Department of Electrical Engineering, National Tsing Hua University, Hsinchu, 30013, Taiwan.
Department of Electrical Engineering and Graduate Institute of Communication Engineering, National Taiwan University, Taipei, 10617, Taiwan.
Sci Rep. 2021 Jul 21;11(1):14914. doi: 10.1038/s41598-021-92864-y.
Breast cancer is a heterogeneous disease. To guide proper treatment decisions for each patient, robust prognostic biomarkers, which allow reliable prognosis prediction, are necessary. Gene feature selection based on microarray data is an approach to discover potential biomarkers systematically. However, standard pure-statistical feature selection approaches often fail to incorporate prior biological knowledge and select genes that lack biological insights.

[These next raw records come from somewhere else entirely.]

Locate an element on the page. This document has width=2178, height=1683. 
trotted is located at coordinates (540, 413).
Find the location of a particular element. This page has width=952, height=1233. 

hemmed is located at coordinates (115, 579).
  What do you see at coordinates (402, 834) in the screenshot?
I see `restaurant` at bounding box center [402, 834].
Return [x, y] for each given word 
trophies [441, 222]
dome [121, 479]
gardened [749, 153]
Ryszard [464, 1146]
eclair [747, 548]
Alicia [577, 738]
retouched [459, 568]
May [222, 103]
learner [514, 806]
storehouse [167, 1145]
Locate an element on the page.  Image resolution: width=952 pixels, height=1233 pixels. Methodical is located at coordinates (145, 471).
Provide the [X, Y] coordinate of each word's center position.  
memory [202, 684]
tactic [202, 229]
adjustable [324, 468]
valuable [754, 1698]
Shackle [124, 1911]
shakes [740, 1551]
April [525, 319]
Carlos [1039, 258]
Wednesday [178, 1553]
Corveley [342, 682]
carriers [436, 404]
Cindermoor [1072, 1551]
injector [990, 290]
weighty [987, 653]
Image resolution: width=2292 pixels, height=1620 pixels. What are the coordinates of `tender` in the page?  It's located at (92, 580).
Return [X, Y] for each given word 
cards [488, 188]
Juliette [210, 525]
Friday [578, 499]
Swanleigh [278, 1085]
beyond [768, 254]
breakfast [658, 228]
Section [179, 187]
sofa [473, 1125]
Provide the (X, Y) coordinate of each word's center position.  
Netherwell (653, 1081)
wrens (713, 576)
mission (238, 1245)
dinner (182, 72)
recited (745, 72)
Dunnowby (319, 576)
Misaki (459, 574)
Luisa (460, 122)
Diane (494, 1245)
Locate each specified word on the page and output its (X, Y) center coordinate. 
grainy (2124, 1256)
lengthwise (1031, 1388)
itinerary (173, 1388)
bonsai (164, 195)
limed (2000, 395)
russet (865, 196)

Besides, due to the high dimensionality and low sample size properties of microarray data, selecting robust gene features is an intrinsically challenging problem. We hence combined systems biology feature selection with ensemble learning in this study, aiming to select genes with biological insights and robust prognostic predictive power. Moreover, to capture breast cancer's complex molecular processes, we adopted a multi-gene approach to predict the prognosis status using deep learning classifiers. We found that all ensemble approaches could improve feature selection robustness, wherein the hybrid ensemble approach led to the most robust result. Among all prognosis prediction models, the bimodal deep neural network (DNN) achieved the highest test performance, further verified by survival analysis. In summary, this study demonstrated the potential of combining ensemble learning and bimodal DNN in guiding precision medicine.
乳腺癌是一种异质性疾病。为了指导每个患者的适当治疗决策,需要有可靠的预后生物标志物,以便能够进行可靠的预后预测。基于微阵列数据的基因特征选择是一种系统地发现潜在生物标志物的方法。然而,标准的纯统计特征选择方法往往无法结合先验的生物学知识,选择缺乏生物学见解的基因。此外,由于微阵列数据的高维性和低样本量特性,选择稳健的基因特征是一个内在具有挑战性的问题。因此,我们在这项研究中结合了系统生物学特征选择和集成学习,旨在选择具有生物学见解和稳健预后预测能力的基因。此外,为了捕捉乳腺癌的复杂分子过程,我们采用了多基因方法,使用深度学习分类器来预测预后状态。我们发现所有的集成方法都可以提高特征选择的稳健性,其中混合集成方法的效果最好。在所有的预后预测模型中,双模态深度神经网络(DNN)在测试性能上达到了最高,这一点通过生存分析得到了进一步验证。总之,这项研究证明了在指导精准医学方面结合集成学习和双模态 DNN 的潜力。